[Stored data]
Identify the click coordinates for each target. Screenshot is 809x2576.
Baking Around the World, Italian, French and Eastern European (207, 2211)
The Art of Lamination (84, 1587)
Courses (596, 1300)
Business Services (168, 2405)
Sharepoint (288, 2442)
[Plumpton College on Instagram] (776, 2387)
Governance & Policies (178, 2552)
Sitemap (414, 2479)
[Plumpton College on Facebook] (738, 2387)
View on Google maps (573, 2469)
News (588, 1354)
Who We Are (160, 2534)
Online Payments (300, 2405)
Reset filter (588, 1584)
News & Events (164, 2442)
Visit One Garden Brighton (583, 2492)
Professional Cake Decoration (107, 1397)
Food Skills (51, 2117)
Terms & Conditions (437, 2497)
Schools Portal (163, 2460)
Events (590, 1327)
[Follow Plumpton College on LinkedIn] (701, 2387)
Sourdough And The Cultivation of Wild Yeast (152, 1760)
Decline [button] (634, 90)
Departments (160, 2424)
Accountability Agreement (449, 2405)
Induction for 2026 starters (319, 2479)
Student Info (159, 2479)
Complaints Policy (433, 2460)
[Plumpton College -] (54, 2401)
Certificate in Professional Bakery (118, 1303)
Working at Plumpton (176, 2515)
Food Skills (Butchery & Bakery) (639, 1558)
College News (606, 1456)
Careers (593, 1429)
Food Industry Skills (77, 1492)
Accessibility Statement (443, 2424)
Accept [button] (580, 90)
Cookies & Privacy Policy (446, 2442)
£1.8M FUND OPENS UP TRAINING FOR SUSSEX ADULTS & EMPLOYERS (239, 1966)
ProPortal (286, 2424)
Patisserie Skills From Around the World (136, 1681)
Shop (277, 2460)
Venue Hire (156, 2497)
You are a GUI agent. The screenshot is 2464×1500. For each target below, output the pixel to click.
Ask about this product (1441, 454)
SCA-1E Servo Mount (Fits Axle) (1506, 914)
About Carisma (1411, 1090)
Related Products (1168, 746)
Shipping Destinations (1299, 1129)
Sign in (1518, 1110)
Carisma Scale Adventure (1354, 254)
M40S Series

* _What is expected_
Every record above is to be written out exactly.

* _Response_
Identify the click coordinates for each target. Screenshot is 809x2576.
Baking Around the World, Italian, French and Eastern European (207, 2211)
The Art of Lamination (84, 1587)
Courses (596, 1300)
Business Services (168, 2405)
Sharepoint (288, 2442)
[Plumpton College on Instagram] (776, 2387)
Governance & Policies (178, 2552)
Sitemap (414, 2479)
[Plumpton College on Facebook] (738, 2387)
View on Google maps (573, 2469)
News (588, 1354)
Who We Are (160, 2534)
Online Payments (300, 2405)
Reset filter (588, 1584)
News & Events (164, 2442)
Visit One Garden Brighton (583, 2492)
Professional Cake Decoration (107, 1397)
Food Skills (51, 2117)
Terms & Conditions (437, 2497)
Schools Portal (163, 2460)
Events (590, 1327)
[Follow Plumpton College on LinkedIn] (701, 2387)
Sourdough And The Cultivation of Wild Yeast (152, 1760)
Decline [button] (634, 90)
Departments (160, 2424)
Accountability Agreement (449, 2405)
Induction for 2026 starters (319, 2479)
Student Info (159, 2479)
Complaints Policy (433, 2460)
[Plumpton College -] (54, 2401)
Certificate in Professional Bakery (118, 1303)
Working at Plumpton (176, 2515)
Food Skills (Butchery & Bakery) (639, 1558)
College News (606, 1456)
Careers (593, 1429)
Food Industry Skills (77, 1492)
Accessibility Statement (443, 2424)
Accept [button] (580, 90)
Cookies & Privacy Policy (446, 2442)
£1.8M FUND OPENS UP TRAINING FOR SUSSEX ADULTS & EMPLOYERS (239, 1966)
ProPortal (286, 2424)
Patisserie Skills From Around the World (136, 1681)
Shop (277, 2460)
Venue Hire (156, 2497)
You are a GUI agent. The screenshot is 2464×1500. For each target below, output the pixel to click.
Ask about this product (1441, 454)
SCA-1E Servo Mount (Fits Axle) (1506, 914)
About Carisma (1411, 1090)
Related Products (1168, 746)
Shipping Destinations (1299, 1129)
Sign in (1518, 1110)
Carisma Scale Adventure (1354, 254)
M40S Series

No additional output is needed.